▸ **Your objective**:
Transcribe each entry so that nothing differs from the original.

** Input for this task follows **

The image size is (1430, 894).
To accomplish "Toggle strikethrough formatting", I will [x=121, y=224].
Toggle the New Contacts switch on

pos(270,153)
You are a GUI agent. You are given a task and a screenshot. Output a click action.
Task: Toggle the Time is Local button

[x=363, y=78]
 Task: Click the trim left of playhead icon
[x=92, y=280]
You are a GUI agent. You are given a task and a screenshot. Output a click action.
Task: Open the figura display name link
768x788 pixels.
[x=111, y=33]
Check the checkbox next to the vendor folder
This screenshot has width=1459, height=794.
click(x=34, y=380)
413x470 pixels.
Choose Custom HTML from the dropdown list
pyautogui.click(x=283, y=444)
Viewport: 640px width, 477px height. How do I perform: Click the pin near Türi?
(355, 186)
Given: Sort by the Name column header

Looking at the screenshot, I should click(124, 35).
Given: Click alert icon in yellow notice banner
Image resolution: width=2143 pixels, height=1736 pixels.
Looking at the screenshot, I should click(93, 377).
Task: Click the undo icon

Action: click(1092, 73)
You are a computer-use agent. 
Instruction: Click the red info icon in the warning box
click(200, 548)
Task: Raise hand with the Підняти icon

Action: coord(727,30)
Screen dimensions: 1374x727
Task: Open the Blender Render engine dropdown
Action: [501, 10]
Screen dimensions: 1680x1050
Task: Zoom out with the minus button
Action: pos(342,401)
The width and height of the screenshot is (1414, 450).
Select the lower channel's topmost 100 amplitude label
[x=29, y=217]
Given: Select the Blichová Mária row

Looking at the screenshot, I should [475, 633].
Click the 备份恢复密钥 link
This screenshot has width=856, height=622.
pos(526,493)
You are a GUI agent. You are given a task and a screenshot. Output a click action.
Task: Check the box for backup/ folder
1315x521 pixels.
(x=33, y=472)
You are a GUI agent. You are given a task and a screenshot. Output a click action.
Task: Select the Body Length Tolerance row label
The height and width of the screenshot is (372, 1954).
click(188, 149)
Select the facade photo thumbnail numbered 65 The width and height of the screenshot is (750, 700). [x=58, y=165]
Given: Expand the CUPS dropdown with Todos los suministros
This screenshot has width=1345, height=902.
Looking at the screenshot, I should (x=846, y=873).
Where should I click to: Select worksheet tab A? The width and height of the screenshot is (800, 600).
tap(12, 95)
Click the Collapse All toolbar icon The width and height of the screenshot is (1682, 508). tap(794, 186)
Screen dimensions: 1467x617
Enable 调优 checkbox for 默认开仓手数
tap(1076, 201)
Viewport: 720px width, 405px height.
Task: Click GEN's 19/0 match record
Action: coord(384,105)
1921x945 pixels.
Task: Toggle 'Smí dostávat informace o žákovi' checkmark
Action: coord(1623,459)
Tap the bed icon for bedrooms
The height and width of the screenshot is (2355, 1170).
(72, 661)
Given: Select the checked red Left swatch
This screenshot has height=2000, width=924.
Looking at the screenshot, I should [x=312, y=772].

** End of Input for this task **

▸ **Final answer**:
The image size is (1430, 894).
To accomplish "Toggle strikethrough formatting", I will [x=121, y=224].
Toggle the New Contacts switch on

pos(270,153)
You are a GUI agent. You are given a task and a screenshot. Output a click action.
Task: Toggle the Time is Local button

[x=363, y=78]
 Task: Click the trim left of playhead icon
[x=92, y=280]
You are a GUI agent. You are given a task and a screenshot. Output a click action.
Task: Open the figura display name link
768x788 pixels.
[x=111, y=33]
Check the checkbox next to the vendor folder
This screenshot has width=1459, height=794.
click(x=34, y=380)
413x470 pixels.
Choose Custom HTML from the dropdown list
pyautogui.click(x=283, y=444)
Viewport: 640px width, 477px height. How do I perform: Click the pin near Türi?
(355, 186)
Given: Sort by the Name column header

Looking at the screenshot, I should click(124, 35).
Given: Click alert icon in yellow notice banner
Image resolution: width=2143 pixels, height=1736 pixels.
Looking at the screenshot, I should click(93, 377).
Task: Click the undo icon

Action: click(1092, 73)
You are a computer-use agent. 
Instruction: Click the red info icon in the warning box
click(200, 548)
Task: Raise hand with the Підняти icon

Action: coord(727,30)
Screen dimensions: 1374x727
Task: Open the Blender Render engine dropdown
Action: [501, 10]
Screen dimensions: 1680x1050
Task: Zoom out with the minus button
Action: pos(342,401)
The width and height of the screenshot is (1414, 450).
Select the lower channel's topmost 100 amplitude label
[x=29, y=217]
Given: Select the Blichová Mária row

Looking at the screenshot, I should [475, 633].
Click the 备份恢复密钥 link
This screenshot has width=856, height=622.
pos(526,493)
You are a GUI agent. You are given a task and a screenshot. Output a click action.
Task: Check the box for backup/ folder
1315x521 pixels.
(x=33, y=472)
You are a GUI agent. You are given a task and a screenshot. Output a click action.
Task: Select the Body Length Tolerance row label
The height and width of the screenshot is (372, 1954).
click(188, 149)
Select the facade photo thumbnail numbered 65 The width and height of the screenshot is (750, 700). [x=58, y=165]
Given: Expand the CUPS dropdown with Todos los suministros
This screenshot has width=1345, height=902.
Looking at the screenshot, I should (x=846, y=873).
Where should I click to: Select worksheet tab A? The width and height of the screenshot is (800, 600).
tap(12, 95)
Click the Collapse All toolbar icon The width and height of the screenshot is (1682, 508). tap(794, 186)
Screen dimensions: 1467x617
Enable 调优 checkbox for 默认开仓手数
tap(1076, 201)
Viewport: 720px width, 405px height.
Task: Click GEN's 19/0 match record
Action: coord(384,105)
1921x945 pixels.
Task: Toggle 'Smí dostávat informace o žákovi' checkmark
Action: coord(1623,459)
Tap the bed icon for bedrooms
The height and width of the screenshot is (2355, 1170).
(72, 661)
Given: Select the checked red Left swatch
This screenshot has height=2000, width=924.
Looking at the screenshot, I should [x=312, y=772].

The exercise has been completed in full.